We propose two code generation techniques to produce native code using these multimedia extensions for programs written in a high level language: classical vectorization and vectorization by unrolling. Vectorization by unrolling is simpler than classical vectorization since data dependence analysis is reduced to acyclic control flow graph analysis. Furthermore, we address the problem of unaligned memory accesses. This can be handled by both static analysis and dynamic run time checking. Preliminary experimental results for a code generator for the UltraSPARC VIS instruction set show that speedups of up to a factor of 4.8 are possible, and that vectorization by unrolling is much simpler but as effective as classical vectorization.

### Keywords

compiler, multimedia processors, vectorization, loop unrolling

### 1 Introduction

Nowadays multimedia applications requiring high processing power are widely used. The trend of using multimedia will increase in the future. Current processors do not have the capabilities for efficient handling of multimedia information (such as audio/video data). Therefore, computer architects try to provide solutions for the fast growing market of media processing. A very promising solution is the use of special instruction sets aimed at exploiting the subword parallelism available when handling specific multimedia data. These special instruction sets can either be implemented by special processors [6] or existing instruction sets can be enhanced by a multimedia instruction set. Four widely used processors currently offer multimedia extensions: the UltraSPARC with the Visual Instruction Set [9], the PowerPC with the AltiVec extension [13], the Pentium with the MMX extension [8] and the HP PA-RISC with the MAX-2 instruction set [7].

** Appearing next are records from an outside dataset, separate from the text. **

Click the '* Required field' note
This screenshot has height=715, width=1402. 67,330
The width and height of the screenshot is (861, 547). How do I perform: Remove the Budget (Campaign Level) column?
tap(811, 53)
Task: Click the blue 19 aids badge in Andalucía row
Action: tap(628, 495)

The present means for exploiting this new functionality are not yet satisfactory. Programmers have to code in assembly language, use provided system libraries or call macros in the high-level code. All these solutions have drawbacks, among which portability problems and high cost of software development are the more obvious. A better solution would be to compile a program coded in a high-level language into multimedia instructions. The code produced would be more efficient and safe. Furthermore, the new functionalities of such processors can also improve the performance of other applications by exploiting their parallelism in a better manner.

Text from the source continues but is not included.